**TASK OBJECTIVE**
Write out all the items again, replacing "GUI agent" with "screen assistant" wherever it appears and leaving everything else unchanged.

**SOURCE MATERIAL**

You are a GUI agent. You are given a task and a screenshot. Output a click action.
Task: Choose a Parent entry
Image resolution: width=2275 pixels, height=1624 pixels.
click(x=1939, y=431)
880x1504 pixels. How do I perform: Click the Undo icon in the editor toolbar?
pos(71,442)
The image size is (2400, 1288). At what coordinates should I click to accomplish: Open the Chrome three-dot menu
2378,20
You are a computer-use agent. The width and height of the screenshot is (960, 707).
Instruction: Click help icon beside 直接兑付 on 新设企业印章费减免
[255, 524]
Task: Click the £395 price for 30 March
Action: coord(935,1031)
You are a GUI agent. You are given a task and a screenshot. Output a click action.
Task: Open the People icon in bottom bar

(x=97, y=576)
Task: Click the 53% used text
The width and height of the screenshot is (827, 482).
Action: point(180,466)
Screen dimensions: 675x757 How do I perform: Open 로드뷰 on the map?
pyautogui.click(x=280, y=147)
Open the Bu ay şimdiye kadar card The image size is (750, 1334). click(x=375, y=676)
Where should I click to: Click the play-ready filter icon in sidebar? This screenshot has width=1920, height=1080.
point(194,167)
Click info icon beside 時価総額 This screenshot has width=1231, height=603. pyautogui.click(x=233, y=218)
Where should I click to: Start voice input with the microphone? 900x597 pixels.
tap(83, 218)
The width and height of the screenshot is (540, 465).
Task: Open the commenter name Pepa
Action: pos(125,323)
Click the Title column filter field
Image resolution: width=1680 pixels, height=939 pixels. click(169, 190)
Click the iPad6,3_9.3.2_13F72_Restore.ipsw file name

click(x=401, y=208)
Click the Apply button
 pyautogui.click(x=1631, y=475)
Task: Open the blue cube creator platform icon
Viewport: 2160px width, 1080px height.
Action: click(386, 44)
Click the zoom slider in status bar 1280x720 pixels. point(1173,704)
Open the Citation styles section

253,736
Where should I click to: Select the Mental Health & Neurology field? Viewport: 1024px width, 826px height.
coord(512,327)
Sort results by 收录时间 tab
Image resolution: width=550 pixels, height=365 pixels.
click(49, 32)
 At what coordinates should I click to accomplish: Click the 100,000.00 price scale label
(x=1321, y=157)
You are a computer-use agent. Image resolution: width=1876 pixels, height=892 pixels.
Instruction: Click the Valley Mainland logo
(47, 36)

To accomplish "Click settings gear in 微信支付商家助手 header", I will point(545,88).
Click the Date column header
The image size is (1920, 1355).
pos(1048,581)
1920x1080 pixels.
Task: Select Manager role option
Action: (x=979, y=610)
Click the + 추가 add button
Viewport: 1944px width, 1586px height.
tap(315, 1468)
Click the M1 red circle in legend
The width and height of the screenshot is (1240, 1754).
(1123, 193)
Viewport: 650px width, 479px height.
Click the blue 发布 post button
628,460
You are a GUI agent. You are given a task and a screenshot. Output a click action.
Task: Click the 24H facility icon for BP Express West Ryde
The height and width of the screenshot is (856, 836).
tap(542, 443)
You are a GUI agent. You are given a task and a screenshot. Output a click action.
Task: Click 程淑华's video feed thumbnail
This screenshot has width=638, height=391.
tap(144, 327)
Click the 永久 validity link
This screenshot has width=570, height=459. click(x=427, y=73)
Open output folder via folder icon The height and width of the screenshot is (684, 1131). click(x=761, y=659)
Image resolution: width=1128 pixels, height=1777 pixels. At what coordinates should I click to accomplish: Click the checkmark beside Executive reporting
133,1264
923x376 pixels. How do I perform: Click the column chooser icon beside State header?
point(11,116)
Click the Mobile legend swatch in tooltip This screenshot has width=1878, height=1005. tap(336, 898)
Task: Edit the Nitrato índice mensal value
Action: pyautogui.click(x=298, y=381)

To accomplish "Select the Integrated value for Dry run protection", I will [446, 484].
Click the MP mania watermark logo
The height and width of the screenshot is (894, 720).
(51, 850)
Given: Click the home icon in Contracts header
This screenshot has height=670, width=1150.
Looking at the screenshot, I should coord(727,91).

**SOLUTION**
You are a screen assistant. You are given a task and a screenshot. Output a click action.
Task: Choose a Parent entry
Image resolution: width=2275 pixels, height=1624 pixels.
click(x=1939, y=431)
880x1504 pixels. How do I perform: Click the Undo icon in the editor toolbar?
pos(71,442)
The image size is (2400, 1288). At what coordinates should I click to accomplish: Open the Chrome three-dot menu
2378,20
You are a computer-use agent. The width and height of the screenshot is (960, 707).
Instruction: Click help icon beside 直接兑付 on 新设企业印章费减免
[255, 524]
Task: Click the £395 price for 30 March
Action: coord(935,1031)
You are a screen assistant. You are given a task and a screenshot. Output a click action.
Task: Open the People icon in bottom bar

(x=97, y=576)
Task: Click the 53% used text
The width and height of the screenshot is (827, 482).
Action: point(180,466)
Screen dimensions: 675x757 How do I perform: Open 로드뷰 on the map?
pyautogui.click(x=280, y=147)
Open the Bu ay şimdiye kadar card The image size is (750, 1334). click(x=375, y=676)
Where should I click to: Click the play-ready filter icon in sidebar? This screenshot has width=1920, height=1080.
point(194,167)
Click info icon beside 時価総額 This screenshot has width=1231, height=603. pyautogui.click(x=233, y=218)
Where should I click to: Start voice input with the microphone? 900x597 pixels.
tap(83, 218)
The width and height of the screenshot is (540, 465).
Task: Open the commenter name Pepa
Action: pos(125,323)
Click the Title column filter field
Image resolution: width=1680 pixels, height=939 pixels. click(169, 190)
Click the iPad6,3_9.3.2_13F72_Restore.ipsw file name

click(x=401, y=208)
Click the Apply button
 pyautogui.click(x=1631, y=475)
Task: Open the blue cube creator platform icon
Viewport: 2160px width, 1080px height.
Action: click(386, 44)
Click the zoom slider in status bar 1280x720 pixels. point(1173,704)
Open the Citation styles section

253,736
Where should I click to: Select the Mental Health & Neurology field? Viewport: 1024px width, 826px height.
coord(512,327)
Sort results by 收录时间 tab
Image resolution: width=550 pixels, height=365 pixels.
click(49, 32)
 At what coordinates should I click to accomplish: Click the 100,000.00 price scale label
(x=1321, y=157)
You are a computer-use agent. Image resolution: width=1876 pixels, height=892 pixels.
Instruction: Click the Valley Mainland logo
(47, 36)

To accomplish "Click settings gear in 微信支付商家助手 header", I will point(545,88).
Click the Date column header
The image size is (1920, 1355).
pos(1048,581)
1920x1080 pixels.
Task: Select Manager role option
Action: (x=979, y=610)
Click the + 추가 add button
Viewport: 1944px width, 1586px height.
tap(315, 1468)
Click the M1 red circle in legend
The width and height of the screenshot is (1240, 1754).
(1123, 193)
Viewport: 650px width, 479px height.
Click the blue 发布 post button
628,460
You are a screen assistant. You are given a task and a screenshot. Output a click action.
Task: Click the 24H facility icon for BP Express West Ryde
The height and width of the screenshot is (856, 836).
tap(542, 443)
You are a screen assistant. You are given a task and a screenshot. Output a click action.
Task: Click 程淑华's video feed thumbnail
This screenshot has width=638, height=391.
tap(144, 327)
Click the 永久 validity link
This screenshot has width=570, height=459. click(x=427, y=73)
Open output folder via folder icon The height and width of the screenshot is (684, 1131). click(x=761, y=659)
Image resolution: width=1128 pixels, height=1777 pixels. At what coordinates should I click to accomplish: Click the checkmark beside Executive reporting
133,1264
923x376 pixels. How do I perform: Click the column chooser icon beside State header?
point(11,116)
Click the Mobile legend swatch in tooltip This screenshot has width=1878, height=1005. tap(336, 898)
Task: Edit the Nitrato índice mensal value
Action: pyautogui.click(x=298, y=381)

To accomplish "Select the Integrated value for Dry run protection", I will [446, 484].
Click the MP mania watermark logo
The height and width of the screenshot is (894, 720).
(51, 850)
Given: Click the home icon in Contracts header
This screenshot has height=670, width=1150.
Looking at the screenshot, I should coord(727,91).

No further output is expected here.